The present results are important for identifying persons who may need to undergo a colonoscopy. We found that all types of distal lesions are predictive of proximal neoplasia and that PAN are better predicted by distal lesions in low-risk groups. The association between distal lesions and proximal neoplasia increased with the severity of the distal lesion. The fact that more than half of the proximal neoplasia are isolated urges the investigation of other risk factors, including genetic predisposition and environmental risks, which could contribute to predicting proximal neoplasia.

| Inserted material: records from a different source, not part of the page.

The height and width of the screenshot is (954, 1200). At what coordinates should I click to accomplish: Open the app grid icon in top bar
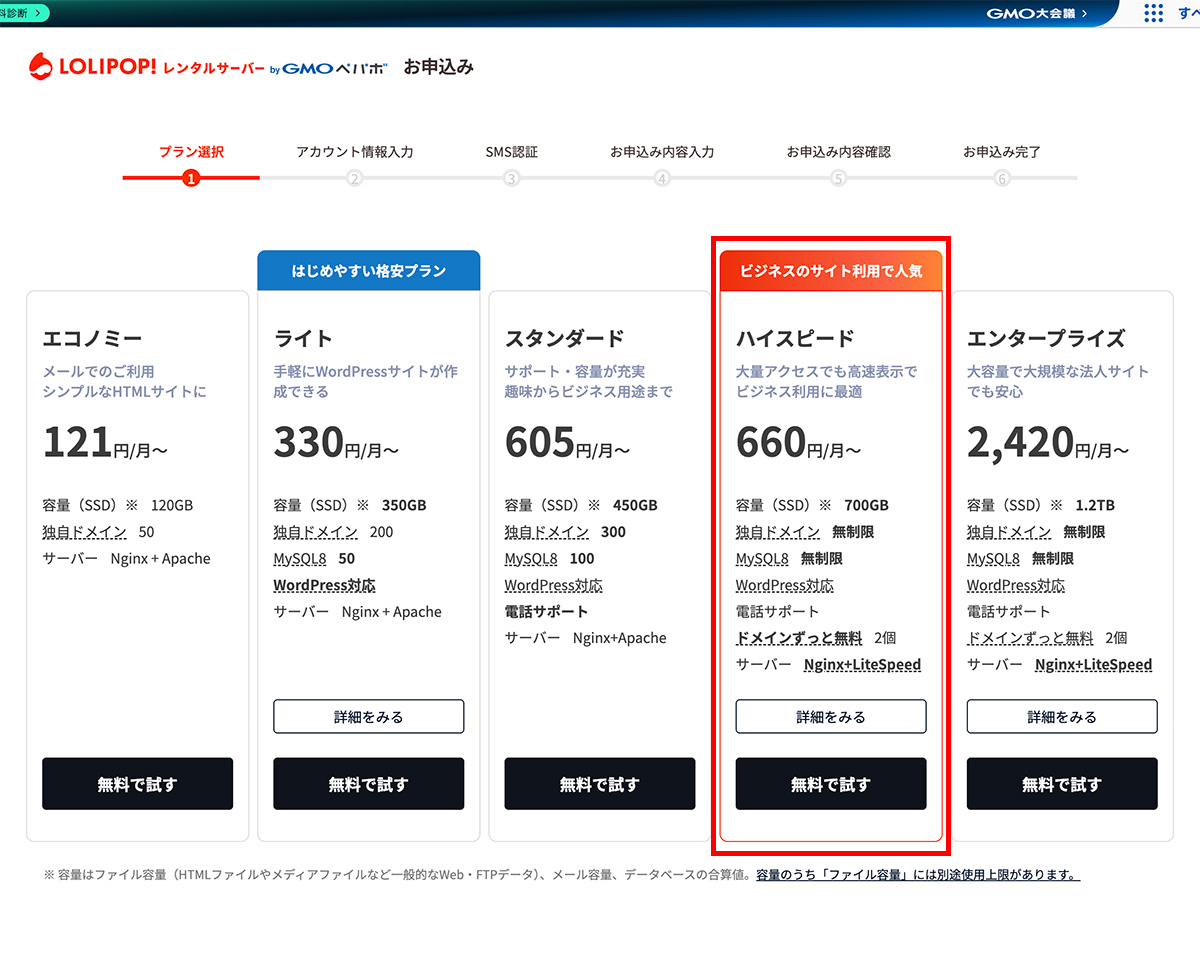pyautogui.click(x=1153, y=13)
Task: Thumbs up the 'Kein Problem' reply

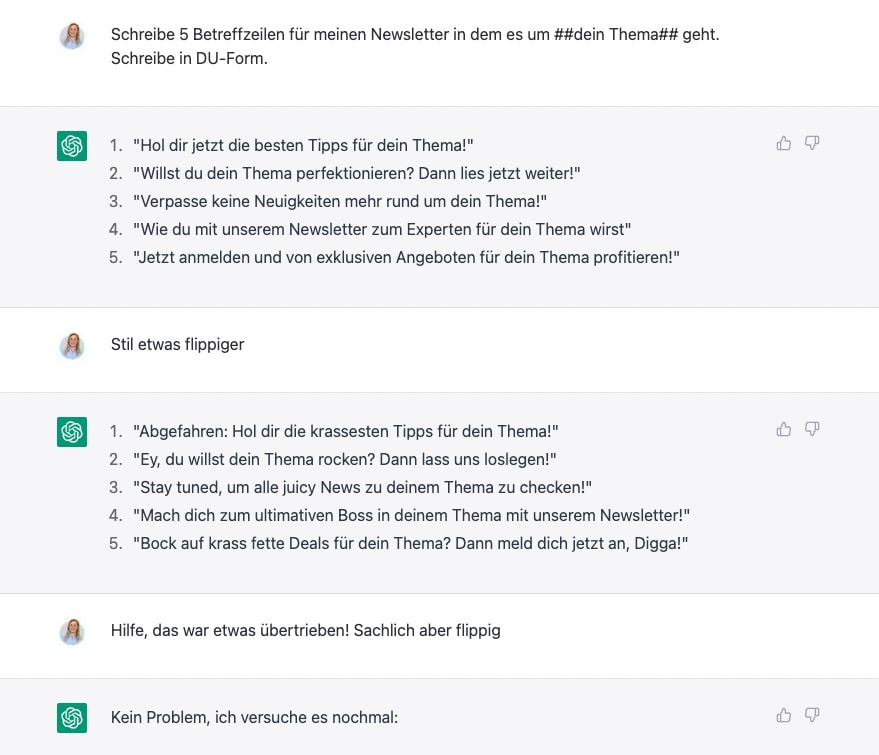Action: point(784,715)
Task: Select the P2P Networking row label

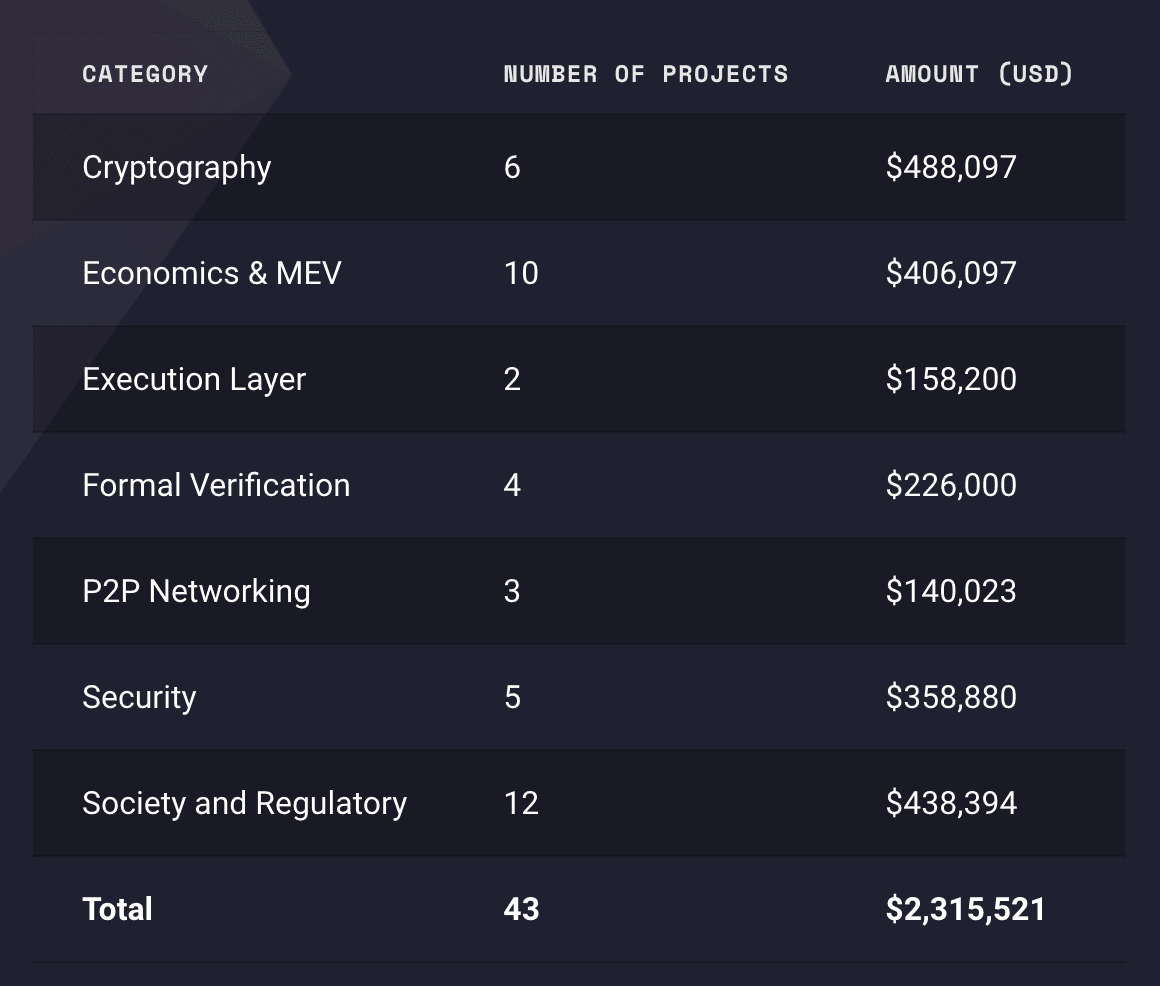Action: pos(196,591)
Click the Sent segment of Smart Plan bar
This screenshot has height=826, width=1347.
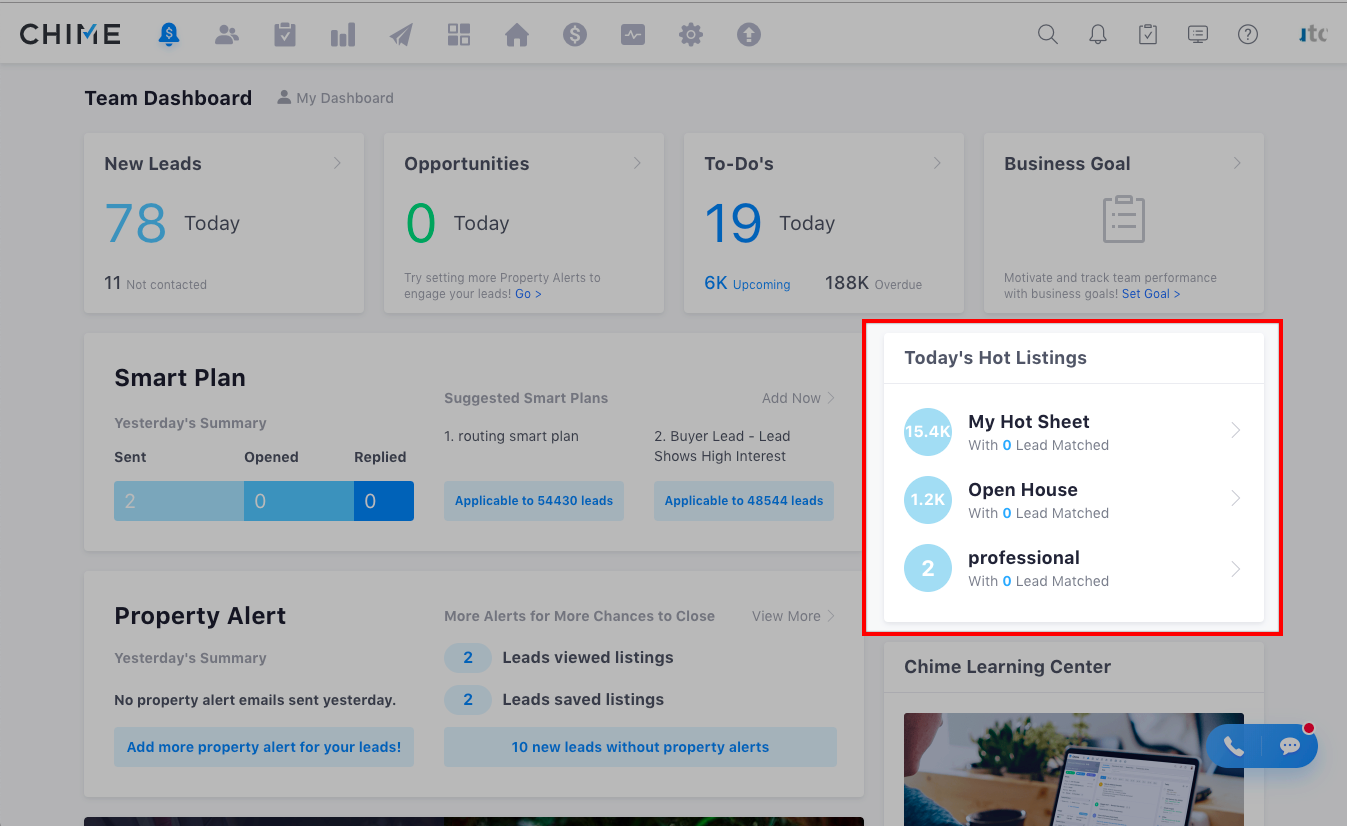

Although a number of screening programs employ colonoscopy, flexible sigmoidoscopy will probably gain territory in view of the results of four large-scale randomized clinical trials of screening flexible sigmoidoscopy performed in Norway (NORCCAP),95 the UK (UKFSST),96 Italy (SCORE),97 and the US (PLCO).98 NORCCAP reported a reduction of 76% for distal colorectal cancer, and in UKFSST the incidence of colorectal cancer was reduced by 33% and the corresponding mortality by 40% (see also99 for a review and meta-analysis). UKFSST found no effect of screening on the incidence of proximal cancer. It remains to be observed whether a reduced incidence of colorectal cancer and corresponding mortality will occur in the other two trials, in which the criteria for colonoscopy referral are closer to those in the present meta-analysis.